▶ **WHAT IS BEING ASKED**
Return the records exactly, keeping every line as it is.

☆ ☆ ☆

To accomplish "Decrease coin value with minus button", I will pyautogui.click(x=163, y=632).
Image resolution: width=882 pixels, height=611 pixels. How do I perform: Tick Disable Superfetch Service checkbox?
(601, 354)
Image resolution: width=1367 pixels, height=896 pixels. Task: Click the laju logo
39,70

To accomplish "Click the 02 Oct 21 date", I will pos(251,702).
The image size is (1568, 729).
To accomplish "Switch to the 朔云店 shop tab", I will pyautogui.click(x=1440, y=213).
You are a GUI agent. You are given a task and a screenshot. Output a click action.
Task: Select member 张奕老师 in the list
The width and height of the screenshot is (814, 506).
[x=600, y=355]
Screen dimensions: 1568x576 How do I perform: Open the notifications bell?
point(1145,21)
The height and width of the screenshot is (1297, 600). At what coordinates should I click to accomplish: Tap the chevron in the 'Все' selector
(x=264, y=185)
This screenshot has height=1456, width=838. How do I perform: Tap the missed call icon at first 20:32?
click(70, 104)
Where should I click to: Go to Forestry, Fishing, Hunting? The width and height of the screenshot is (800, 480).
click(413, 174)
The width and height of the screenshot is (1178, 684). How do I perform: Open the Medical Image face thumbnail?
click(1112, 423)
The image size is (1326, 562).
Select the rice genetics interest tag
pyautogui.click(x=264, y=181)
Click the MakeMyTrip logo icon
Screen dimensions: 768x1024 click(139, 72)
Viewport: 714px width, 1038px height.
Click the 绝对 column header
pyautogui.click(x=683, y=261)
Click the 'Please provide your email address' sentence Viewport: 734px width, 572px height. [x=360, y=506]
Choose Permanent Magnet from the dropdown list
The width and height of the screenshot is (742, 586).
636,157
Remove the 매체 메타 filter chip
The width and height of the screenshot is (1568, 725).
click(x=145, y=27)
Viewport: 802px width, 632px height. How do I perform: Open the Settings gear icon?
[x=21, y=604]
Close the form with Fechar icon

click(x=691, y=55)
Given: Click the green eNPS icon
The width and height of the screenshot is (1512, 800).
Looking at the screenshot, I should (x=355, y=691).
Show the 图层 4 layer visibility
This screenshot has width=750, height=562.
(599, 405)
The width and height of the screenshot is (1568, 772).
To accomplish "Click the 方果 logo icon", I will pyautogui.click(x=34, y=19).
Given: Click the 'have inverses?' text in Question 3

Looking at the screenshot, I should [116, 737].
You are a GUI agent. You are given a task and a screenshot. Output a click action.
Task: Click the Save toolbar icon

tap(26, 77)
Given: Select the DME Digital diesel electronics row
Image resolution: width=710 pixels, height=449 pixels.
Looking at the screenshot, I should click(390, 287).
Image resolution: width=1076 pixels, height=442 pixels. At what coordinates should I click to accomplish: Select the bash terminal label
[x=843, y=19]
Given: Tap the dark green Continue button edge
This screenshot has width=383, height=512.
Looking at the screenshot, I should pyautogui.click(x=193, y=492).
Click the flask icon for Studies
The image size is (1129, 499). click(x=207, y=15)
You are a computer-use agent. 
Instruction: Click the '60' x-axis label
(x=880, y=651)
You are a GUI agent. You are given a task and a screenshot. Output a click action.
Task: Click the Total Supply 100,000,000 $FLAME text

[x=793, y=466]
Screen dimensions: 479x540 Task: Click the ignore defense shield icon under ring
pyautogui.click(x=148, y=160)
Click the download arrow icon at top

☆ ☆ ☆

▶ **TASK SOLUTION**
To accomplish "Decrease coin value with minus button", I will pyautogui.click(x=163, y=632).
Image resolution: width=882 pixels, height=611 pixels. How do I perform: Tick Disable Superfetch Service checkbox?
(601, 354)
Image resolution: width=1367 pixels, height=896 pixels. Task: Click the laju logo
39,70

To accomplish "Click the 02 Oct 21 date", I will pos(251,702).
The image size is (1568, 729).
To accomplish "Switch to the 朔云店 shop tab", I will pyautogui.click(x=1440, y=213).
You are a GUI agent. You are given a task and a screenshot. Output a click action.
Task: Select member 张奕老师 in the list
The width and height of the screenshot is (814, 506).
[x=600, y=355]
Screen dimensions: 1568x576 How do I perform: Open the notifications bell?
point(1145,21)
The height and width of the screenshot is (1297, 600). At what coordinates should I click to accomplish: Tap the chevron in the 'Все' selector
(x=264, y=185)
This screenshot has height=1456, width=838. How do I perform: Tap the missed call icon at first 20:32?
click(70, 104)
Where should I click to: Go to Forestry, Fishing, Hunting? The width and height of the screenshot is (800, 480).
click(413, 174)
The width and height of the screenshot is (1178, 684). How do I perform: Open the Medical Image face thumbnail?
click(1112, 423)
The image size is (1326, 562).
Select the rice genetics interest tag
pyautogui.click(x=264, y=181)
Click the MakeMyTrip logo icon
Screen dimensions: 768x1024 click(139, 72)
Viewport: 714px width, 1038px height.
Click the 绝对 column header
pyautogui.click(x=683, y=261)
Click the 'Please provide your email address' sentence Viewport: 734px width, 572px height. [x=360, y=506]
Choose Permanent Magnet from the dropdown list
The width and height of the screenshot is (742, 586).
636,157
Remove the 매체 메타 filter chip
The width and height of the screenshot is (1568, 725).
click(x=145, y=27)
Viewport: 802px width, 632px height. How do I perform: Open the Settings gear icon?
[x=21, y=604]
Close the form with Fechar icon

click(x=691, y=55)
Given: Click the green eNPS icon
The width and height of the screenshot is (1512, 800).
Looking at the screenshot, I should (x=355, y=691).
Show the 图层 4 layer visibility
This screenshot has width=750, height=562.
(599, 405)
The width and height of the screenshot is (1568, 772).
To accomplish "Click the 方果 logo icon", I will pyautogui.click(x=34, y=19).
Given: Click the 'have inverses?' text in Question 3

Looking at the screenshot, I should [116, 737].
You are a GUI agent. You are given a task and a screenshot. Output a click action.
Task: Click the Save toolbar icon

tap(26, 77)
Given: Select the DME Digital diesel electronics row
Image resolution: width=710 pixels, height=449 pixels.
Looking at the screenshot, I should click(390, 287).
Image resolution: width=1076 pixels, height=442 pixels. At what coordinates should I click to accomplish: Select the bash terminal label
[x=843, y=19]
Given: Tap the dark green Continue button edge
This screenshot has width=383, height=512.
Looking at the screenshot, I should pyautogui.click(x=193, y=492).
Click the flask icon for Studies
The image size is (1129, 499). click(x=207, y=15)
You are a computer-use agent. 
Instruction: Click the '60' x-axis label
(x=880, y=651)
You are a GUI agent. You are given a task and a screenshot. Output a click action.
Task: Click the Total Supply 100,000,000 $FLAME text

[x=793, y=466]
Screen dimensions: 479x540 Task: Click the ignore defense shield icon under ring
pyautogui.click(x=148, y=160)
Click the download arrow icon at top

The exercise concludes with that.